If this new home testing procedure could make diagnosis and treatment of these all-too-common ailments easier, it would hopefully reduce their spread and prevalence, said Dr. Tariq Sadiq, who is leading the group developing the new testing strategies. He talked to The Guardian about sexually transmitted infections (STIs), as the Brits call them:
“We need to tackle the rising epidemic of STIs, which have been going up and up and up. Britain is one of the worst [countries] in western Europe for teenage pregnancy and STIs. That there’s a major embarrassment factor here, especially among young people, makes the situation worse.”
The idea comes from the UK Clinical Research Collaboration, a consortium looking for ways to make STD testing available and affordable for the affected populations–who are often young and often mobile phone addicts, Sadiq told The Guardian:
“Your mobile phone can be your mobile doctor. It diagnoses whether you’ve got one of a range of STIs, such as chlamydia or gonorrhea and tells you where to go next to get treatment,” said Dr Tariq Sadiq….
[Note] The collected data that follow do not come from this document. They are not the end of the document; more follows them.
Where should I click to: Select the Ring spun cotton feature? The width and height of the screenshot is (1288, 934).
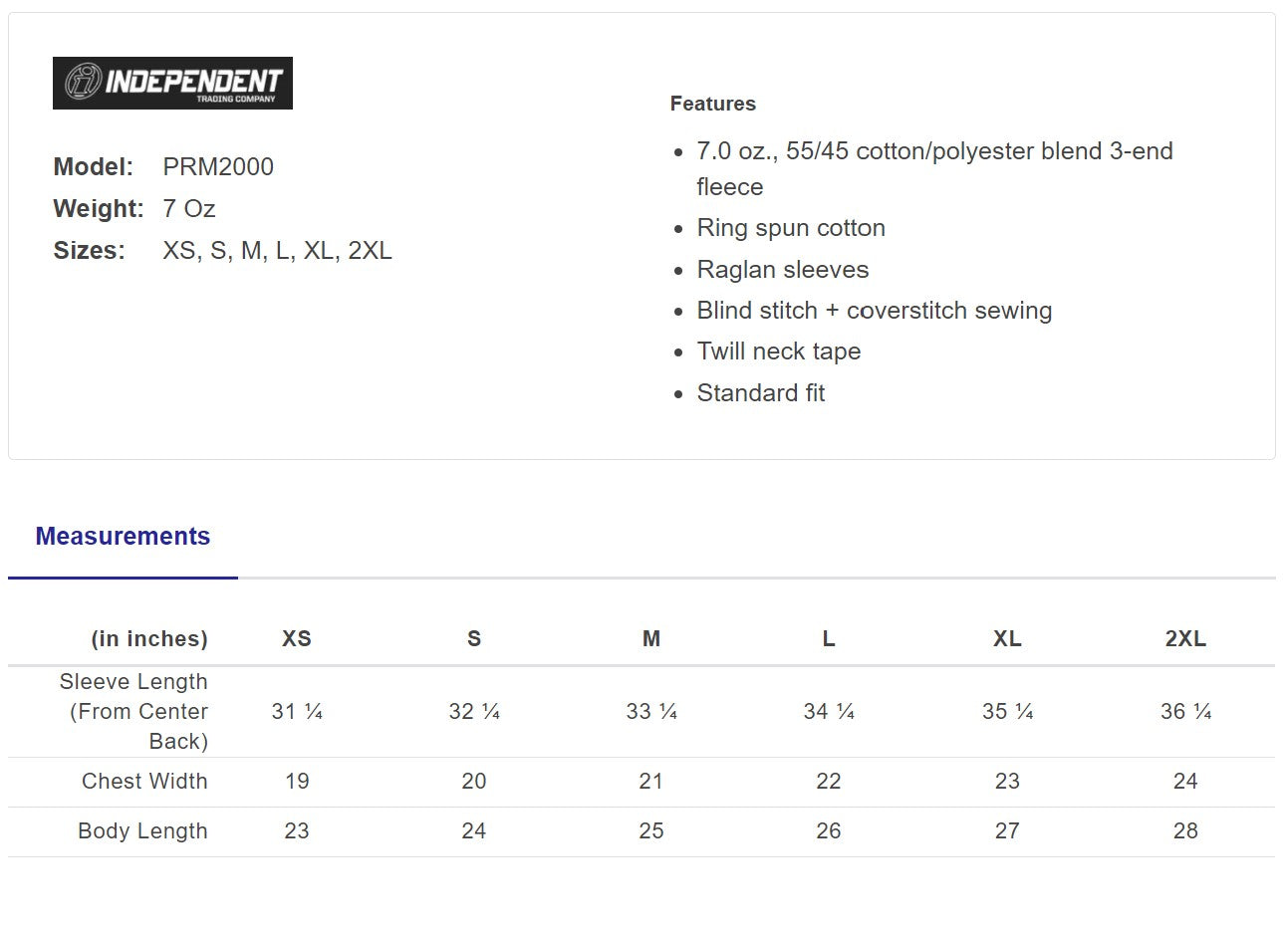[791, 228]
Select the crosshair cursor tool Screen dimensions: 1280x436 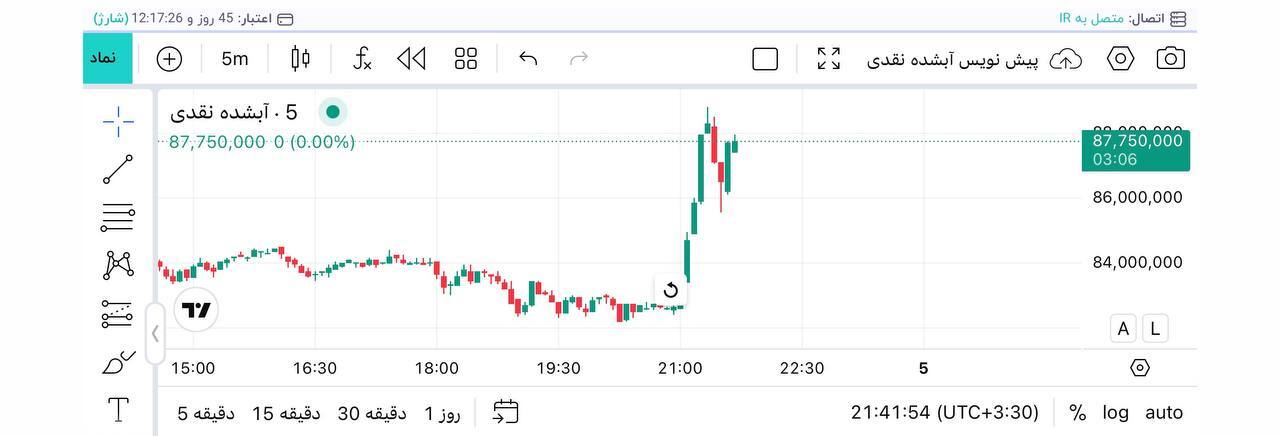pos(118,121)
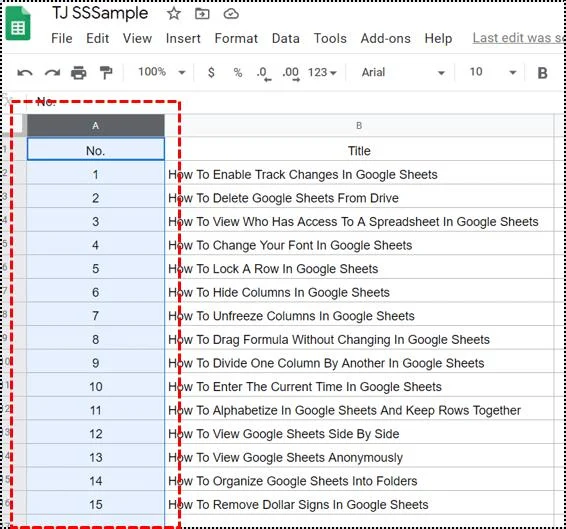
Task: Open the Format menu
Action: click(236, 38)
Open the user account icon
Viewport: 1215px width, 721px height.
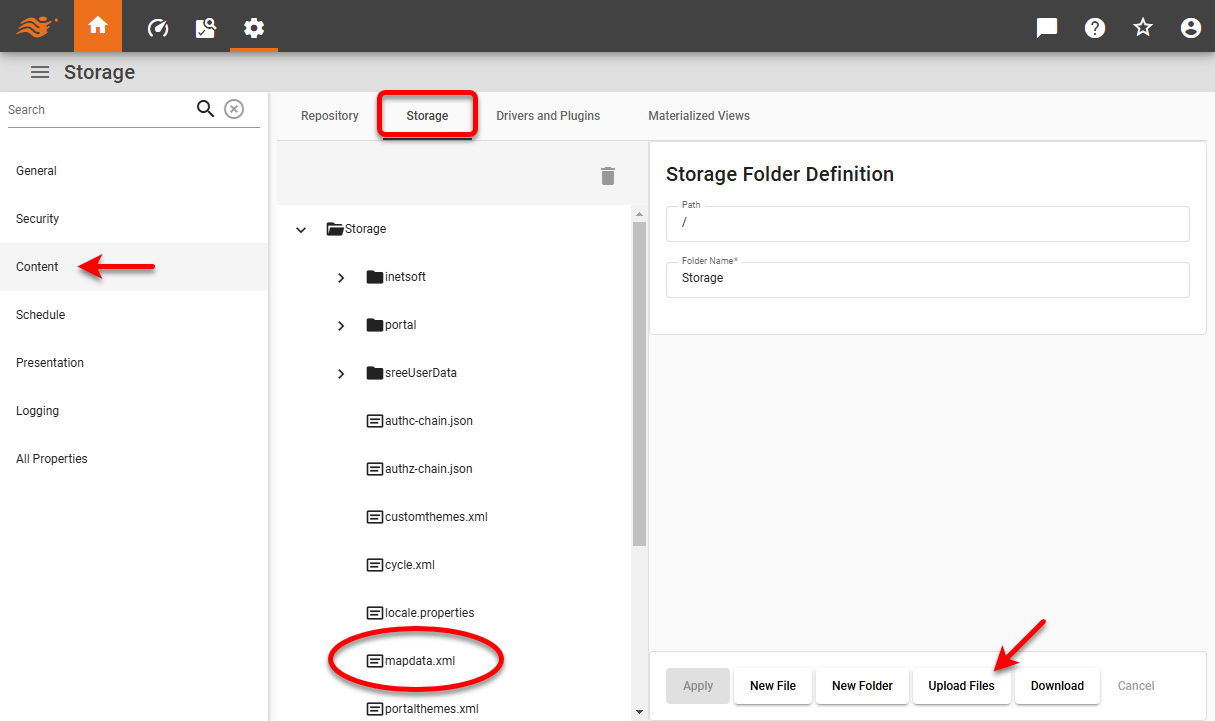[1190, 27]
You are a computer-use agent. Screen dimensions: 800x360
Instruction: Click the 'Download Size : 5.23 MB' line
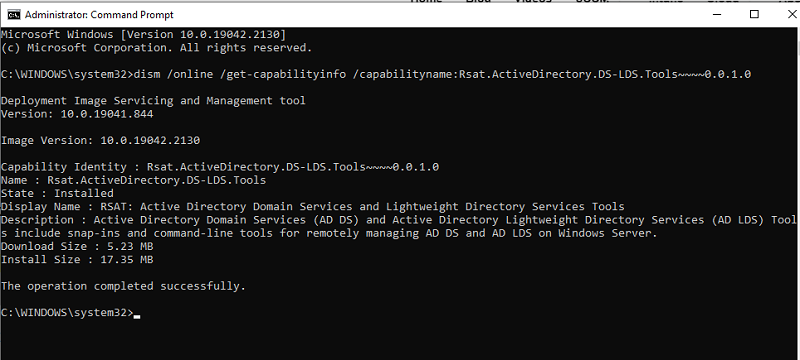click(x=77, y=246)
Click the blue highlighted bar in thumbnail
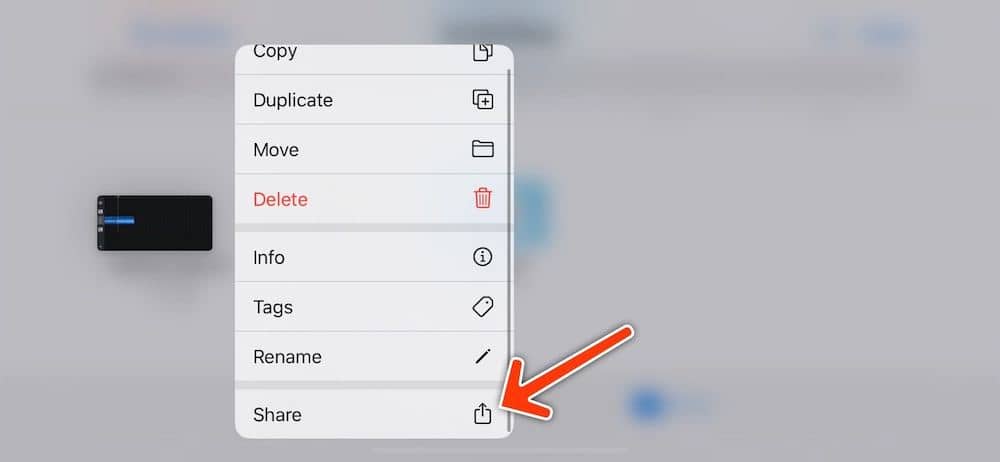The image size is (1000, 462). pos(119,221)
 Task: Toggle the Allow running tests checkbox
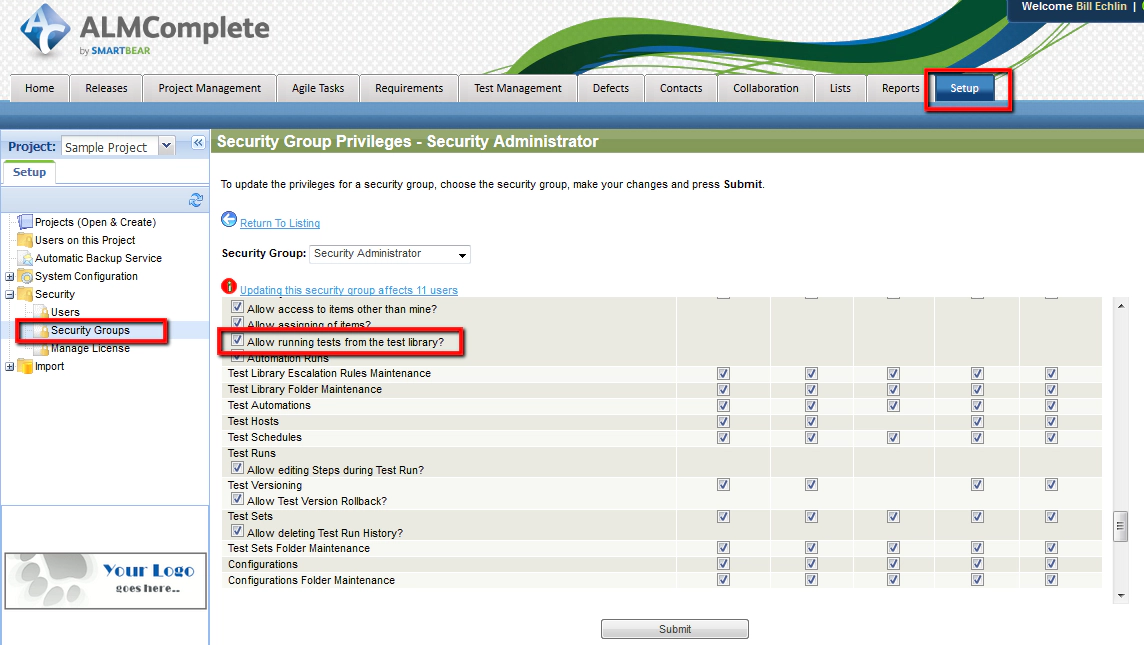tap(237, 340)
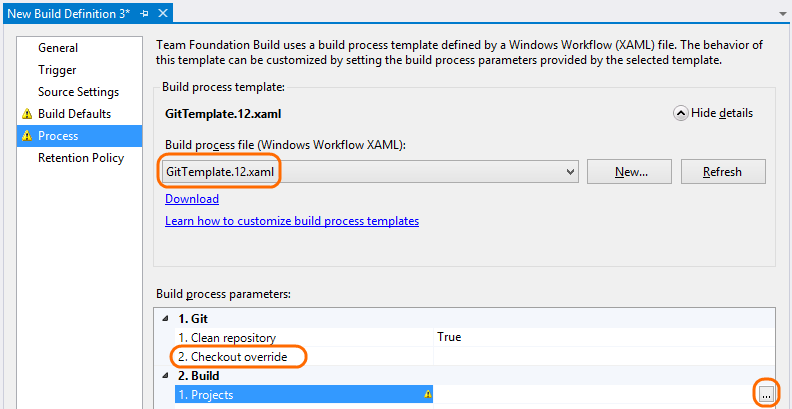The height and width of the screenshot is (409, 792).
Task: Select the General page
Action: [58, 48]
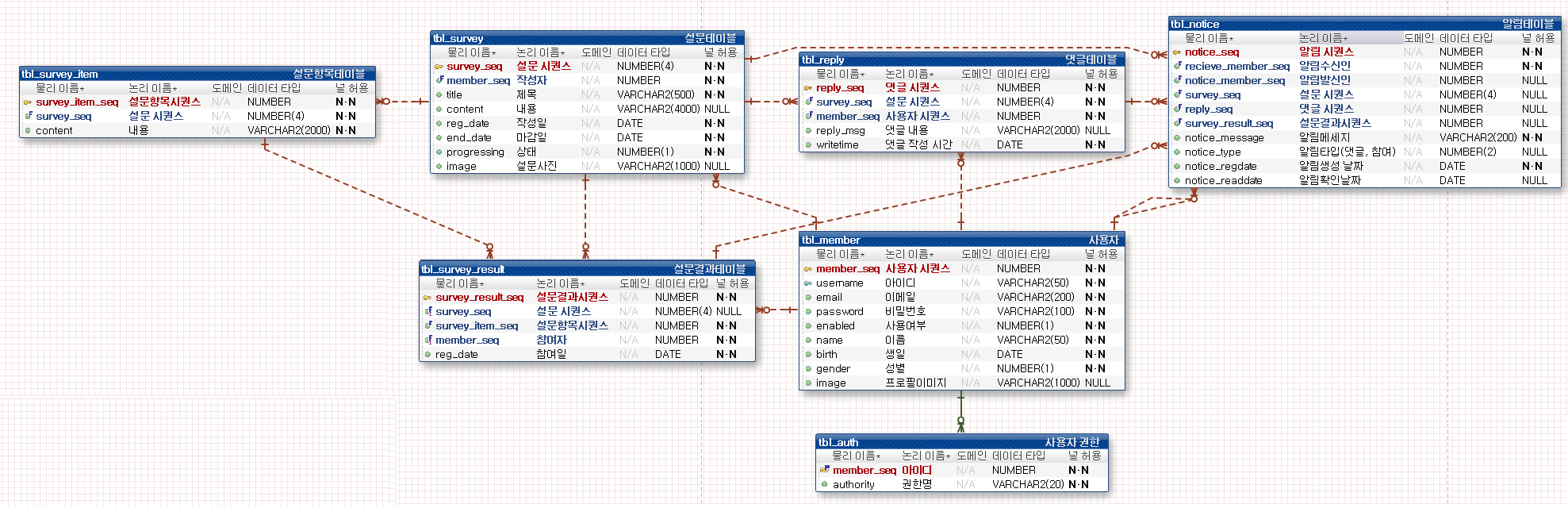Click the key icon beside member_seq in tbl_auth
Screen dimensions: 1568x508
pyautogui.click(x=824, y=471)
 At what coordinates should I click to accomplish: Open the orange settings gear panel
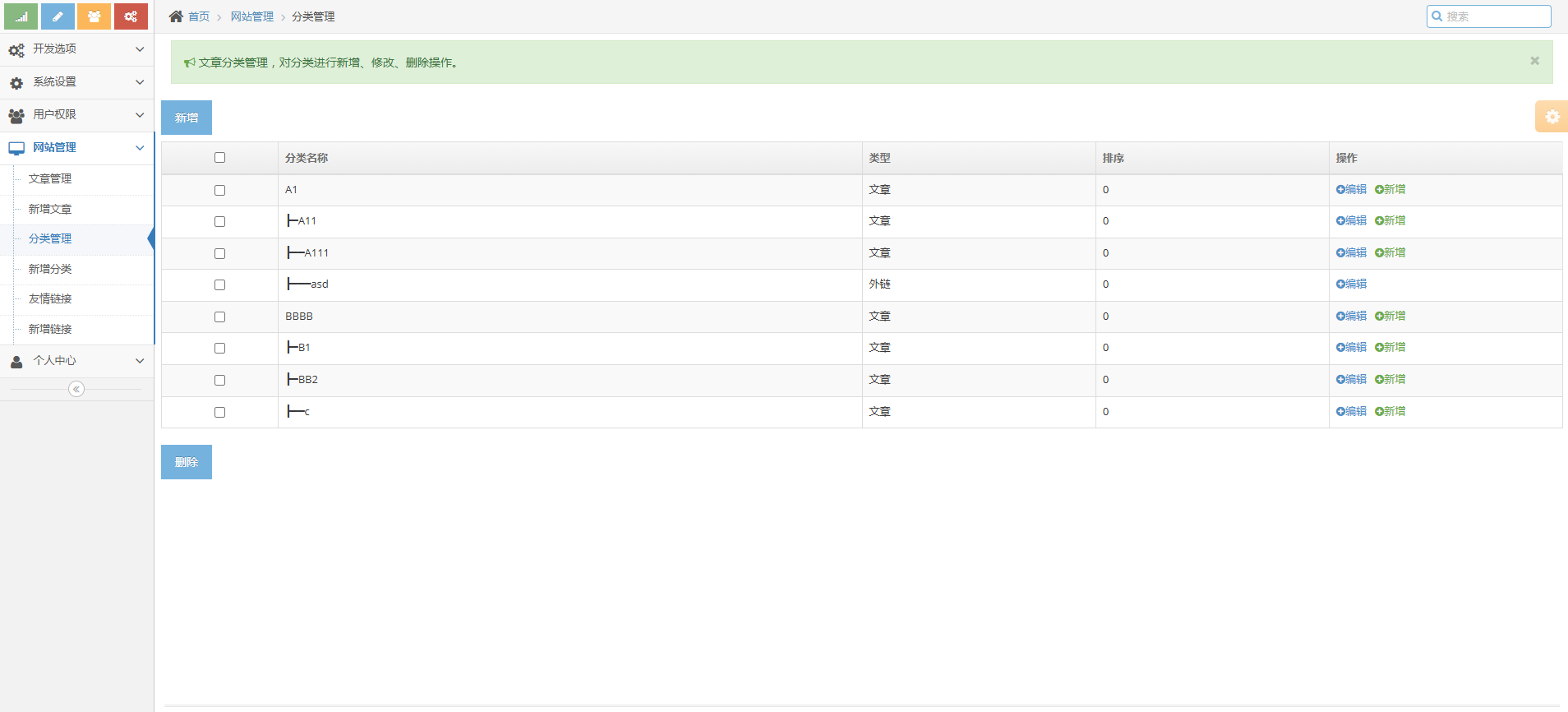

Diagnostic sticks for chlamydia, gonorrhea, and herpes are estimated to cost a little over a dollar, and could be sold in pharmacies and vending machines in night clubs. A worried person would take the test by peeing or spitting on the computer chip-enabled diagnostic stick, connecting it to their phone or computer, and would get the results in minutes. (This microfluidic device sounds similar to other “lab-on-a-chip” devices under development.) The mobile or computer app could also recommend doctors.
The details and implementation of the testing technology is still being worked out, and researchers want to address privacy-related questions to ensure the tests are anonymous and patient information can’t be leaked, Sadiq told Gizmag:
“The required technology is very close to becoming a reality,” said Dr Sadiq. “But there are other issues we need to address before we can use devices in the community – confidentiality and data protection, for example, are supremely important. It will also be vital to have tests that can be easily adapted to detect newly identified STIs, as all the causes of sexually transmitted diseases have still not been discovered.”